Dalam soal ini, seorang diplomat senior ASEAN mengonfirmasikan Amerika Serikat telah membuka pintu yang lebih dialogis dalam soal Myanmar dan memberi ruang sangat lapang pada ASEAN untuk mengambil terobosan bagi penyelesaian persoalan HAM dan demokratisasi di negara itu.

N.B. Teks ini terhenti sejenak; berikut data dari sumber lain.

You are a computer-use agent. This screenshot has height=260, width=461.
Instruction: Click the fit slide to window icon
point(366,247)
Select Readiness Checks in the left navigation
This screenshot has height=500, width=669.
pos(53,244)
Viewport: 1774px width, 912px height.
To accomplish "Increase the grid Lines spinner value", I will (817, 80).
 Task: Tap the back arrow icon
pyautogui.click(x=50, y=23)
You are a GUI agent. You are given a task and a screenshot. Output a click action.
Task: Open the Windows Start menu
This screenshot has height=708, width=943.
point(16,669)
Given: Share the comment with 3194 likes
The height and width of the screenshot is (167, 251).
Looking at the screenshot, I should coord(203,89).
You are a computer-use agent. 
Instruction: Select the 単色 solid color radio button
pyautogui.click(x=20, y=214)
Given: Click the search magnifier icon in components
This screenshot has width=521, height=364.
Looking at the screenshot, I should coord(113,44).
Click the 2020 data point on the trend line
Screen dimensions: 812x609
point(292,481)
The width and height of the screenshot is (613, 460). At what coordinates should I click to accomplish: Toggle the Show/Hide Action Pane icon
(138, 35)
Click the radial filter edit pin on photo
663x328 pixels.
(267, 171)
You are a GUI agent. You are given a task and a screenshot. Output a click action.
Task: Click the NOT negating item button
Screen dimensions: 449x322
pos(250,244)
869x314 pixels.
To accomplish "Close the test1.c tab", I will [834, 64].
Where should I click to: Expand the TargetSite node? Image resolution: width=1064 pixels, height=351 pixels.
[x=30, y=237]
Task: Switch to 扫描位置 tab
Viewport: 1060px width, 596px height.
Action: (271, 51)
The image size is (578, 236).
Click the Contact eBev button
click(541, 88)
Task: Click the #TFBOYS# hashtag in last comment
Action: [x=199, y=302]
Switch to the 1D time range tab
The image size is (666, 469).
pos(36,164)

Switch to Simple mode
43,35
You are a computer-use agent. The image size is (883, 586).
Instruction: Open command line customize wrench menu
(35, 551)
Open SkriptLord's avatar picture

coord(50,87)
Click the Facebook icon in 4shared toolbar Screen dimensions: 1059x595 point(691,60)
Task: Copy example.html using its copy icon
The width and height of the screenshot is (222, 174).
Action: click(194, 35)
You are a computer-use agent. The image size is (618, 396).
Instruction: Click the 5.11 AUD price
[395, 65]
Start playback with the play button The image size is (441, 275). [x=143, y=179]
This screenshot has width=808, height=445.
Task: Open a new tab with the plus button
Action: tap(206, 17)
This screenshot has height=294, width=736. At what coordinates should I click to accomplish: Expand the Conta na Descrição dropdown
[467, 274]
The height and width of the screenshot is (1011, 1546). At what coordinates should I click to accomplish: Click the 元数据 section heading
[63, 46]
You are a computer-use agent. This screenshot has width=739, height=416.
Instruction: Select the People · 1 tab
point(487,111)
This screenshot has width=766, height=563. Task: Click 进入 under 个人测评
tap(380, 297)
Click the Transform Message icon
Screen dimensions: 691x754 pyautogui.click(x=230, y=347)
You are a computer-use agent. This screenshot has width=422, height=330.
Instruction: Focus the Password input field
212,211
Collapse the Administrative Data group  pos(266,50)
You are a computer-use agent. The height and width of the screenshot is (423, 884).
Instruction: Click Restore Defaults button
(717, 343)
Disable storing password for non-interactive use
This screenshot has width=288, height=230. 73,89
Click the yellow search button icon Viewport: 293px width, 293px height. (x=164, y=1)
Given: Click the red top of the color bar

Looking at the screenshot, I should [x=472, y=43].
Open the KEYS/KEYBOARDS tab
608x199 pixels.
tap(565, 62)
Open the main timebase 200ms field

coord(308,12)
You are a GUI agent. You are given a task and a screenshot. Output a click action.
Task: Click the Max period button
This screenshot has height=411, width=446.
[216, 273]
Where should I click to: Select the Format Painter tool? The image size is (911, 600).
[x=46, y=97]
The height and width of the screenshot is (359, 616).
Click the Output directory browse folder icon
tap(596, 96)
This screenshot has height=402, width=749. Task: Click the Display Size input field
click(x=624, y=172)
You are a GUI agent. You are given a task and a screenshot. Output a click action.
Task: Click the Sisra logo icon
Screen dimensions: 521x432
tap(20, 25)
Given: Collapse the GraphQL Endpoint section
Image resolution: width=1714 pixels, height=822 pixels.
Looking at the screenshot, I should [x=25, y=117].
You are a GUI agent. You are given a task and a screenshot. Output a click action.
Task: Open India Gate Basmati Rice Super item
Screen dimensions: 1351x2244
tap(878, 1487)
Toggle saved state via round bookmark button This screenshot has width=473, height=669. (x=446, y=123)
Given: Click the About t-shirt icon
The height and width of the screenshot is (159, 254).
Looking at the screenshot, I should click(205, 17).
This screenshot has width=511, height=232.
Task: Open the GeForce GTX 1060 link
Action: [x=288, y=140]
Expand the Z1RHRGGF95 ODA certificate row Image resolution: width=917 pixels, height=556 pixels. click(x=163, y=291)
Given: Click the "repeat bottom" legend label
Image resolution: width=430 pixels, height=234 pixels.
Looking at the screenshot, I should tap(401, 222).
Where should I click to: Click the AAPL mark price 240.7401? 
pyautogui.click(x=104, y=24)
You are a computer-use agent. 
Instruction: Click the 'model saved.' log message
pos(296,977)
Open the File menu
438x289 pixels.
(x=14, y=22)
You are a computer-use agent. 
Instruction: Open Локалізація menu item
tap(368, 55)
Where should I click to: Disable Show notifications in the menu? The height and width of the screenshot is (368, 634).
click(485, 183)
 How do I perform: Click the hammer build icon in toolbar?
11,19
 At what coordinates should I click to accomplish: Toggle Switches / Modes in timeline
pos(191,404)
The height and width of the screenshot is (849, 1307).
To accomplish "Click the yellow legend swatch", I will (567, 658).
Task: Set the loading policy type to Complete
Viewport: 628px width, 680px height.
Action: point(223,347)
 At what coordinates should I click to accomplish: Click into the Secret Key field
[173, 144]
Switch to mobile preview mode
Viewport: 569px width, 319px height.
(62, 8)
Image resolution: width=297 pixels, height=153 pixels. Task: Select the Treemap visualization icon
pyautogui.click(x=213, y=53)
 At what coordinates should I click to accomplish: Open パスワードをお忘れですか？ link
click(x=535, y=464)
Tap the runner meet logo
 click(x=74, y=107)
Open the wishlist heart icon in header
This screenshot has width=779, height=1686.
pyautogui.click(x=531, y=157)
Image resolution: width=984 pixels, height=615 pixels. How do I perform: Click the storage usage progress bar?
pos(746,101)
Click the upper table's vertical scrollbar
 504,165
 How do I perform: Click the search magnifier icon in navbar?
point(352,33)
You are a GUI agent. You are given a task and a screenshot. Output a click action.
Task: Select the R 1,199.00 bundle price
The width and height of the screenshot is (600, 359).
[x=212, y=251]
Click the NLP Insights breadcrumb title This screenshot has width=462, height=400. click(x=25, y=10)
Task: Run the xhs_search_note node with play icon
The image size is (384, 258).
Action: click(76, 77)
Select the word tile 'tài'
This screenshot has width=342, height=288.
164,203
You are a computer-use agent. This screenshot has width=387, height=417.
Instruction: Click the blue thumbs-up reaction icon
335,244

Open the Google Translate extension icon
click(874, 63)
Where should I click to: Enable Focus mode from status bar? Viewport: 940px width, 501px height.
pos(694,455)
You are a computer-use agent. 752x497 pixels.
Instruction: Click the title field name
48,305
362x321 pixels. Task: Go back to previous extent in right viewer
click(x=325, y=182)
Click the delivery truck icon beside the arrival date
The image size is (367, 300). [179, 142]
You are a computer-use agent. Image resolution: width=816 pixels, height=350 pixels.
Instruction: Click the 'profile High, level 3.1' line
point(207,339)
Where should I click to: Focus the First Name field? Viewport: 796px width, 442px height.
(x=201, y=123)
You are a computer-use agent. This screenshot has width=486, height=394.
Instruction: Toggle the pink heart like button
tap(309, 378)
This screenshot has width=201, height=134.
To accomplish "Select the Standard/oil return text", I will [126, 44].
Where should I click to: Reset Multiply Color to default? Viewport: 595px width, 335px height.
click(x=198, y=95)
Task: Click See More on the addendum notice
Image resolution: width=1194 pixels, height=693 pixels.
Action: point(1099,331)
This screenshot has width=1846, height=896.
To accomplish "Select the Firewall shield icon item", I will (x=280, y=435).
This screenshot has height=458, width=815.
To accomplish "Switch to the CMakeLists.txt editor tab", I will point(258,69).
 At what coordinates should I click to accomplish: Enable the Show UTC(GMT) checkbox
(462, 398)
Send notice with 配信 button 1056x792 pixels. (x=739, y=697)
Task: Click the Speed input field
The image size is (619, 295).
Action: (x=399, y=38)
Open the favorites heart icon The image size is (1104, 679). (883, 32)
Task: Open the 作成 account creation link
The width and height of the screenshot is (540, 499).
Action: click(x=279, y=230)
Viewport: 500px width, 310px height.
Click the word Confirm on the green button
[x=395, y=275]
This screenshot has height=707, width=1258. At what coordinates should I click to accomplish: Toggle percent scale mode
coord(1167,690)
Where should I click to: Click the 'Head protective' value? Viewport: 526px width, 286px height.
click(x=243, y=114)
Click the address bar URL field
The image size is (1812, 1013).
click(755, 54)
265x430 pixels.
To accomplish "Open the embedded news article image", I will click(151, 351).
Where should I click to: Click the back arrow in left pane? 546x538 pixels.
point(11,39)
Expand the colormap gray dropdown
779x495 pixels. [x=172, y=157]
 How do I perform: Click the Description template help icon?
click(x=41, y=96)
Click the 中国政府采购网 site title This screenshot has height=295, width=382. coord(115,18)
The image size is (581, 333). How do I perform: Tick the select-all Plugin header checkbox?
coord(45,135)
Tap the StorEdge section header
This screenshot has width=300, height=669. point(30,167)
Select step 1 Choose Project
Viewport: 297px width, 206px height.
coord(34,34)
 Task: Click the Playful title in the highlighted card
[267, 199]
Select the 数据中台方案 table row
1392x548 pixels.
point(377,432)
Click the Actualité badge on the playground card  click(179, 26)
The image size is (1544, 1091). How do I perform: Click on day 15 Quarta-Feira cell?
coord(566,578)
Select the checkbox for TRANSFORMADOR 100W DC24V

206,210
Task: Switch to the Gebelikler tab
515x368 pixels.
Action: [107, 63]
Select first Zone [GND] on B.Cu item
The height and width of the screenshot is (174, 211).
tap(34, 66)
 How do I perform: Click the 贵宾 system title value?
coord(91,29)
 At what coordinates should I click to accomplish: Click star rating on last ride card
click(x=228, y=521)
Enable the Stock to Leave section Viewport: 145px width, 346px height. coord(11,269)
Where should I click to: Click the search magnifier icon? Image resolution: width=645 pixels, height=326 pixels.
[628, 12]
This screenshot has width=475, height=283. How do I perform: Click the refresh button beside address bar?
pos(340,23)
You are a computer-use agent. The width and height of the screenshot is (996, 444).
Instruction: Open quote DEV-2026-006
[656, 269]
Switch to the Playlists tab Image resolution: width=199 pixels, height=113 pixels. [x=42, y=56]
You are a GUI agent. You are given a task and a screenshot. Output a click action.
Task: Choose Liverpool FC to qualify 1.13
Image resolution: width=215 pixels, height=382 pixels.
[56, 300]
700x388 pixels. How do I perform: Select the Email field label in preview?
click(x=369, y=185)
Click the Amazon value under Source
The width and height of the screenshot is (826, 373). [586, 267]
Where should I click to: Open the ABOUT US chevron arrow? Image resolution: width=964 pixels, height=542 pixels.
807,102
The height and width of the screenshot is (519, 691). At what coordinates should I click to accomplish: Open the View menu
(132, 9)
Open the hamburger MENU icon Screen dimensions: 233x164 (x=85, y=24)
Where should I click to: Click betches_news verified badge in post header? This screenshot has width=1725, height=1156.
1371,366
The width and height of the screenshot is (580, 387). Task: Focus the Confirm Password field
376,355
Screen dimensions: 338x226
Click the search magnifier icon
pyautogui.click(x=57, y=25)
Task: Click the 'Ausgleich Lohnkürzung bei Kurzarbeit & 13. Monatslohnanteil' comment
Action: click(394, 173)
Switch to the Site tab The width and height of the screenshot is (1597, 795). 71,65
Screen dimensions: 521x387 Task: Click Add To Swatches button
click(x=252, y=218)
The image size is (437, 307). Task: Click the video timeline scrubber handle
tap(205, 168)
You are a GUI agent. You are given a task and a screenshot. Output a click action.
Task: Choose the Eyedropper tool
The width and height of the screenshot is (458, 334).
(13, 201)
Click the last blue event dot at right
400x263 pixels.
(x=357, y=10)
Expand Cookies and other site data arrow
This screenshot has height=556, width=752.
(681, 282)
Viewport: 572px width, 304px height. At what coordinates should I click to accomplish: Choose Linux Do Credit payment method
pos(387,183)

"Yang paling mengesankan adalah ada sinyal dari Myanmar bahwa mereka 'willing to listen' (bersedia mendengar)," kata diplomat senior itu merujuk kesediaan Myanmar untuk menuruti saran dan mekanisme ASEAN bagi pemajuan kehidupan politiknya sehingga isolasi internasional terhadap negara itu mengendur.

Isyarat AS

Sekretaris Jendral ASEAN, kutip Hassan Wirajuda, telah mendapatkan pesan langsung dari AS, melalui Menteri Luar Negeri Hillary Clinton yang menjumpainya di kantor Sekretariat ASEAN di Jakarta pertengahan Februari, bahwa AS mengisyaratkan telah mengubah pendekatannya terhadap Myanmar.

Dengan mengunjungi ASEAN, AS tampak memberi mandat kepada ASEAN dan mekanisme regional Asia Tenggara untuk menjalankan inisiatif-inisiatifnya dalam kerangka solusi Myanmar.

"Tak hanya 'shift' (pergeseran sikap) dalam soal Myanmar, namun juga dalam hal 'community building' (pemajuan kemasyarakat madani) dan integrasi ASEAN," kata Hassan.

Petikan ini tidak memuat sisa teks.